9.4 The pg_catalog and information_schema Schemas
Right, let’s talk about the two schemas PostgreSQL created for you without even asking: pg_catalog and information_schema. Think of them as your database’s nervous system and its meticulously organized public library, respectively. One is the raw, gritty truth from the engine’s perspective. The other is a polished, standards-compliant interface that sometimes feels like it’s hiding the good stuff. You need to know both.
The information_schema: The Standards-Compliant Librarian
The information_schema is a set of views defined by the SQL standard. Its entire job is to provide a consistent, predictable way to interrogate your database’s structure, regardless of which SQL database you’re using (PostgreSQL, MySQL, etc.). It’s fantastic for writing portable tools or if you’re coming from another database system and just want to find your bearings.

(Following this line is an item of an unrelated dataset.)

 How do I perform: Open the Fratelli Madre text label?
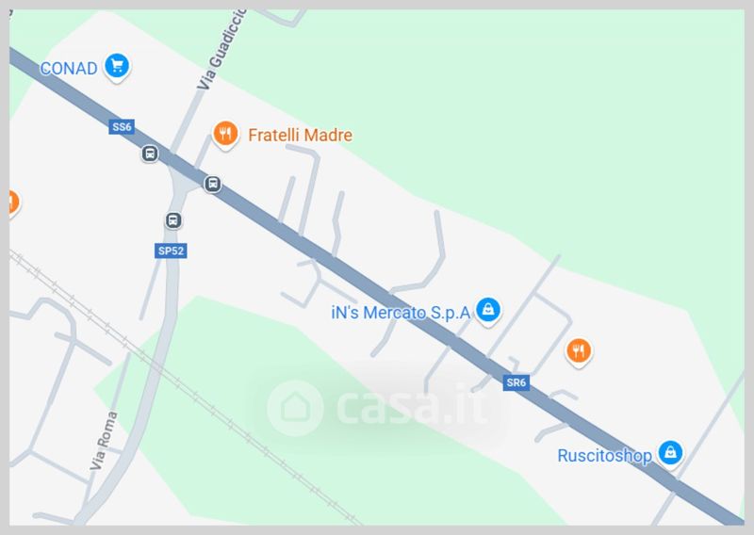click(300, 135)
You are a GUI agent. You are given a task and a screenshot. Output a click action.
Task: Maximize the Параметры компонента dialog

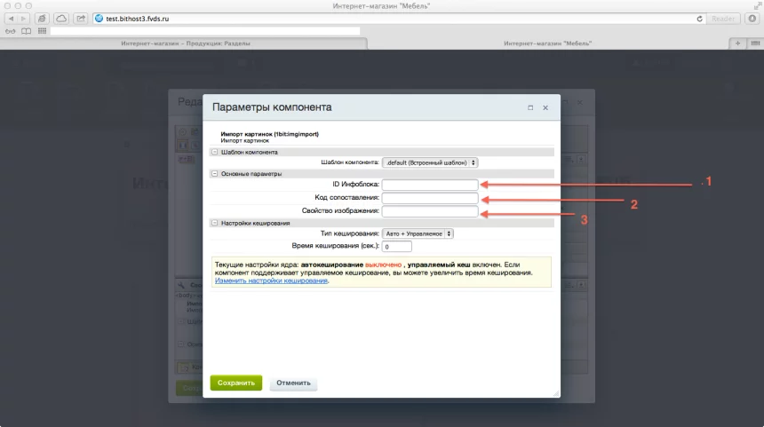pyautogui.click(x=530, y=107)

Let’s say you want a list of all your tables. You’d query the information_schema.tables view.
SELECT table_name, table_type
FROM information_schema.tables
WHERE table_schema = 'public';
This is safe, standard, and a bit… verbose. The information_schema is notorious for its long, descriptive column names. It’s designed for clarity, not for your typing speed. The upside? The same query works on other databases. The downside? It often requires joins across a dozen views to get the same information a single pg_catalog table might give you. It’s the designer’s questionable choice to prioritize standards-compliance over convenience, which is admirable in theory and occasionally frustrating in practice.
The pg_catalog: The Grizzled System Engineer
This is where PostgreSQL keeps its guts. pg_catalog is a schema full of system tables, views, functions, and data types that define everything about your database. It’s PostgreSQL’s internal scratchpad, and it’s exposed for you to read. This is where you go when the polite questions to information_schema don’t give you the answer you need.
Want that list of tables again, but maybe with some extra juicy details like the table’s on-disk size or its access method? information_schema taps out. pg_catalog steps up.
SELECT relname AS table_name,
relkind AS type, -- 'r' for table, 'v' for view, etc.
pg_size_pretty(pg_relation_size(oid)) AS size
FROM pg_class
WHERE relnamespace = (SELECT oid FROM pg_namespace WHERE nspname = 'public')
AND relkind = 'r';
See the difference? We’re dealing with real internal identifiers (oid), cryptic type codes (relkind), and powerful PostgreSQL-specific functions like pg_relation_size. This query tells you not just what exists, but something material about it. The learning curve is steeper because the pg_catalog tables are designed for the system’s convenience first, but the power is unmatched.
Why Two Systems? (The Best of Both Worlds)
This duality isn’t a mistake; it’s a brilliant design. The information_schema gives you portability and a safety net. You can grant users read access to it without worrying they’ll see truly internal, potentially confusing implementation details. The pg_catalog gives you the unvarnished truth and the deep, proprietary features that make PostgreSQL awesome.
Here’s a classic pitfall: trying to find a function. In information_schema, you’d look at routines and then have to join to parameters to see the function signature. It’s a whole thing. In pg_catalog, you just query pg_proc. But be warned: pg_proc includes every internal function, making it a crowded party. You have to filter by namespace.
-- Find a custom function in pg_catalog
SELECT proname, proargtypes
FROM pg_proc
WHERE pronamespace = (SELECT oid FROM pg_namespace WHERE nspname = 'public')
AND proname = 'my_function';
-- The equivalent(ish) in information_schema
SELECT routine_name, data_type
FROM information_schema.routines
WHERE routine_schema = 'public'
AND routine_name = 'my_function';
See how the pg_catalog version gives you the raw type OIDs for the arguments? That’s the kind of powerful, low-level detail information_schema hides from you.
Best Practices and The Golden Rule
- For Portability: Use
information_schema. If you’re building a tool that might need to work with MySQL or SQL Server one day, this is your friend. - For Power and Depth: Use
pg_catalog. When you need to know about PostgreSQL-specific features, replication status, or precise locking behavior, you have no other choice. - The Golden Rule: Never, ever manually update or delete data in the
pg_catalogtables. You will break your database. I’m not joking. Treat them as read-only, unless you are a PostgreSQL core developer and you know exactly what you’re doing. You’re not. I’m probably not. We read, we don’t write.
Ultimately, you’ll end up using both. You’ll start with the standard information_schema to learn the concepts and then gradually graduate to the raw power of pg_catalog for your heavy lifting. Knowing how to navigate both is the mark of someone who doesn’t just use the database, but understands it.